Records for locating displayed items

-- begin --

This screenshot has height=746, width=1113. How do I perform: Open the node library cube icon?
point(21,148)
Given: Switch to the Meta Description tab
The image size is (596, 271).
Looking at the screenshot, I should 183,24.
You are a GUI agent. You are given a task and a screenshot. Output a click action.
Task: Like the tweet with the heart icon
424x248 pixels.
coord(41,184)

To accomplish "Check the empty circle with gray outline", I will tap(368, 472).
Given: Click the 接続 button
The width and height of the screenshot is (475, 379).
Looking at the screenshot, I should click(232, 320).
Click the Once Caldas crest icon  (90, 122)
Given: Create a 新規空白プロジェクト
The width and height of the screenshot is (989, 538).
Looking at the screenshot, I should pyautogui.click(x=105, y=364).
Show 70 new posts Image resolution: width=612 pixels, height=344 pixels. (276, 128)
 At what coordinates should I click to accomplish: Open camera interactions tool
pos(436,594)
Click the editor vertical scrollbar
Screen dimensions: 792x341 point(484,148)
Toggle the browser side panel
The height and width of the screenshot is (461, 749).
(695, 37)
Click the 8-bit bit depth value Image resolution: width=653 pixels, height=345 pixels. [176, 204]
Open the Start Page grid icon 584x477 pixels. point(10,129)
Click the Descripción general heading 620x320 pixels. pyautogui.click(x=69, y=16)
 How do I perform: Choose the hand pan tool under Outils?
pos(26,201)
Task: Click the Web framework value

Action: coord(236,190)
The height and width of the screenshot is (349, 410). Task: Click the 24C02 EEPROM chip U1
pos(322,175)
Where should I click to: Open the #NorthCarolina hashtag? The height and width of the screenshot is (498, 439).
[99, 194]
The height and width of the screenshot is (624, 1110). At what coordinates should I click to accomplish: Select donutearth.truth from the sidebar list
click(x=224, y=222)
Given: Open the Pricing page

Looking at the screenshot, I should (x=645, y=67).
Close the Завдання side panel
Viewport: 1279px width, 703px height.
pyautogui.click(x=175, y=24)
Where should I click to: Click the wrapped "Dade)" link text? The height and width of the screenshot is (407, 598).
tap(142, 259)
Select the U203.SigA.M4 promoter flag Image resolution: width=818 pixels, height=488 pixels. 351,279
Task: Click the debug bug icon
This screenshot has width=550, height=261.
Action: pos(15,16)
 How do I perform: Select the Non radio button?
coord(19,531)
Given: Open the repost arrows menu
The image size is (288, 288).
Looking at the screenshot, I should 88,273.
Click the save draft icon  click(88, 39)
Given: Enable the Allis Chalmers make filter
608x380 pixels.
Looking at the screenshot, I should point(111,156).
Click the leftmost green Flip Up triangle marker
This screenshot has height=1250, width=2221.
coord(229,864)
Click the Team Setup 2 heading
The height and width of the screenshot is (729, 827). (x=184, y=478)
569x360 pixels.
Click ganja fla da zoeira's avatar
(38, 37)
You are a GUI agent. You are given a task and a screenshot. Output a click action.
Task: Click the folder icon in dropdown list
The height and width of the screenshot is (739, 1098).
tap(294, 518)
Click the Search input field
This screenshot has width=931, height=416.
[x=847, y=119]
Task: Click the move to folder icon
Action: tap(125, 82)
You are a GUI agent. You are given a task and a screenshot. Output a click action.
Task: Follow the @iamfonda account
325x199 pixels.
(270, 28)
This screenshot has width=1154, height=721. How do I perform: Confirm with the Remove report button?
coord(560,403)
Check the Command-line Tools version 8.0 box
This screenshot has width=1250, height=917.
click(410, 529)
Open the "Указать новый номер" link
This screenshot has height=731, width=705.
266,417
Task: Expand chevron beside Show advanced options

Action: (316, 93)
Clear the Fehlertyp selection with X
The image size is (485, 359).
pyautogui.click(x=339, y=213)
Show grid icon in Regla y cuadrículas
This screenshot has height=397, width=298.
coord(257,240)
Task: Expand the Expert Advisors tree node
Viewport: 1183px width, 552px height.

-- end --

Rewrite all the items above, changing "GUI agent" to "screen assistant" wherever it occurs and leaving every other line unchanged.

Answer for this exercise
This screenshot has height=746, width=1113. How do I perform: Open the node library cube icon?
point(21,148)
Given: Switch to the Meta Description tab
The image size is (596, 271).
Looking at the screenshot, I should 183,24.
You are a screen assistant. You are given a task and a screenshot. Output a click action.
Task: Like the tweet with the heart icon
424x248 pixels.
coord(41,184)

To accomplish "Check the empty circle with gray outline", I will tap(368, 472).
Given: Click the 接続 button
The width and height of the screenshot is (475, 379).
Looking at the screenshot, I should click(232, 320).
Click the Once Caldas crest icon  (90, 122)
Given: Create a 新規空白プロジェクト
The width and height of the screenshot is (989, 538).
Looking at the screenshot, I should pyautogui.click(x=105, y=364).
Show 70 new posts Image resolution: width=612 pixels, height=344 pixels. (276, 128)
 At what coordinates should I click to accomplish: Open camera interactions tool
pos(436,594)
Click the editor vertical scrollbar
Screen dimensions: 792x341 point(484,148)
Toggle the browser side panel
The height and width of the screenshot is (461, 749).
(695, 37)
Click the 8-bit bit depth value Image resolution: width=653 pixels, height=345 pixels. [176, 204]
Open the Start Page grid icon 584x477 pixels. point(10,129)
Click the Descripción general heading 620x320 pixels. pyautogui.click(x=69, y=16)
 How do I perform: Choose the hand pan tool under Outils?
pos(26,201)
Task: Click the Web framework value

Action: coord(236,190)
The height and width of the screenshot is (349, 410). Task: Click the 24C02 EEPROM chip U1
pos(322,175)
Where should I click to: Open the #NorthCarolina hashtag? The height and width of the screenshot is (498, 439).
[99, 194]
The height and width of the screenshot is (624, 1110). At what coordinates should I click to accomplish: Select donutearth.truth from the sidebar list
click(x=224, y=222)
Given: Open the Pricing page

Looking at the screenshot, I should (x=645, y=67).
Close the Завдання side panel
Viewport: 1279px width, 703px height.
pyautogui.click(x=175, y=24)
Where should I click to: Click the wrapped "Dade)" link text? The height and width of the screenshot is (407, 598).
tap(142, 259)
Select the U203.SigA.M4 promoter flag Image resolution: width=818 pixels, height=488 pixels. 351,279
Task: Click the debug bug icon
This screenshot has width=550, height=261.
Action: pos(15,16)
 How do I perform: Select the Non radio button?
coord(19,531)
Given: Open the repost arrows menu
The image size is (288, 288).
Looking at the screenshot, I should 88,273.
Click the save draft icon  click(88, 39)
Given: Enable the Allis Chalmers make filter
608x380 pixels.
Looking at the screenshot, I should point(111,156).
Click the leftmost green Flip Up triangle marker
This screenshot has height=1250, width=2221.
coord(229,864)
Click the Team Setup 2 heading
The height and width of the screenshot is (729, 827). (x=184, y=478)
569x360 pixels.
Click ganja fla da zoeira's avatar
(38, 37)
You are a screen assistant. You are given a task and a screenshot. Output a click action.
Task: Click the folder icon in dropdown list
The height and width of the screenshot is (739, 1098).
tap(294, 518)
Click the Search input field
This screenshot has width=931, height=416.
[x=847, y=119]
Task: Click the move to folder icon
Action: tap(125, 82)
You are a screen assistant. You are given a task and a screenshot. Output a click action.
Task: Follow the @iamfonda account
325x199 pixels.
(270, 28)
This screenshot has width=1154, height=721. How do I perform: Confirm with the Remove report button?
coord(560,403)
Check the Command-line Tools version 8.0 box
This screenshot has width=1250, height=917.
click(410, 529)
Open the "Указать новый номер" link
This screenshot has height=731, width=705.
266,417
Task: Expand chevron beside Show advanced options

Action: (316, 93)
Clear the Fehlertyp selection with X
The image size is (485, 359).
pyautogui.click(x=339, y=213)
Show grid icon in Regla y cuadrículas
This screenshot has height=397, width=298.
coord(257,240)
Task: Expand the Expert Advisors tree node
Viewport: 1183px width, 552px height.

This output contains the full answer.